C’est le cas notamment avec la nomination, en septembre dernier, de Stéphane Cardin, ex vice-président des affaires publiques du Fonds des médias du Canada. Celui-ci, « omniprésent » dans l’industrie depuis plusieurs années, ajoute certainement une dimension humaine et un caractère d’accessibilité à Netflix.
Aussi l’an dernier, Dominique Bazay, une Québécoise responsable de l’acquisition de contenus jeunesses pour Netflix, avait su capter l’attention des participants au congrès de l’AQPM. Cette année, c’est au tour de Sara May, responsable des acquisitions et des coproductions EMEA (Europe/MiddleEast/Africa) chez Netflix, de faire salle comble.

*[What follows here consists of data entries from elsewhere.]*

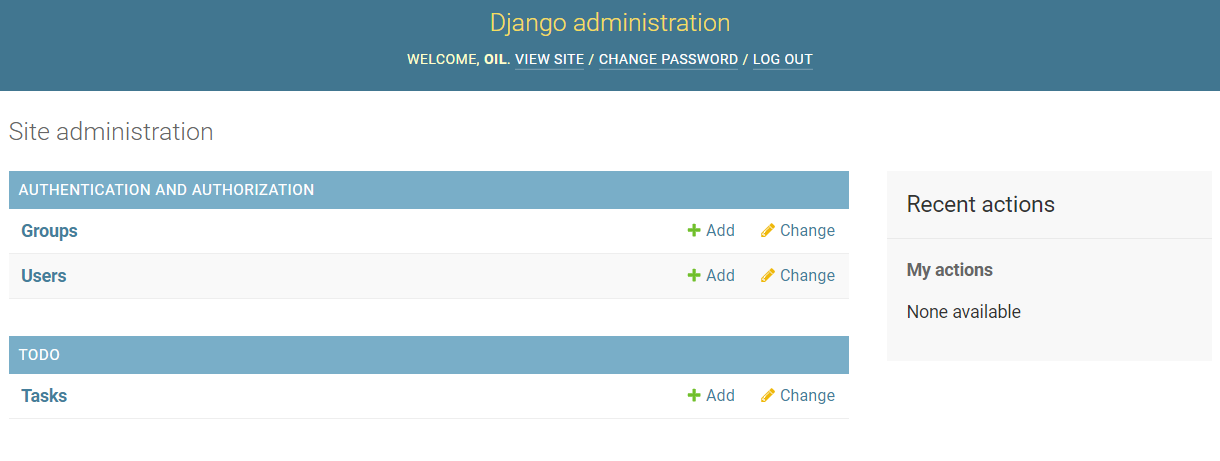Open the Change Password page
The width and height of the screenshot is (1220, 461).
pos(668,60)
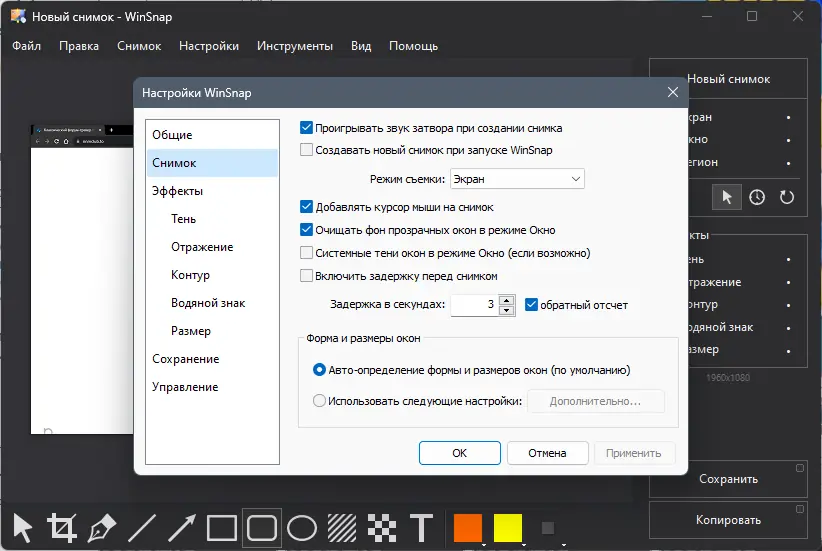Click the OK button
This screenshot has width=822, height=551.
point(459,453)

On a beau faire porter à Netflix beaucoup des chambardements de notre système, il n’empêche que bien des producteurs et productrices souhaitent, à visage ouvert ou pas, vendre leur contenu à ce nouveau major. D’autant plus lorsque Mme May nous répète que Netflix veut être active dans divers territoires, comme le Québec, en y apportant une réelle valeur ajoutée.
En cela, elle entend que le géant, dans le cas par exemple d’un projet de film relativement avancé, peut assumer en totalité ou en partie le budget de production. Sans autre formalité que l’analyse du dossier en regard des critères de la boîte.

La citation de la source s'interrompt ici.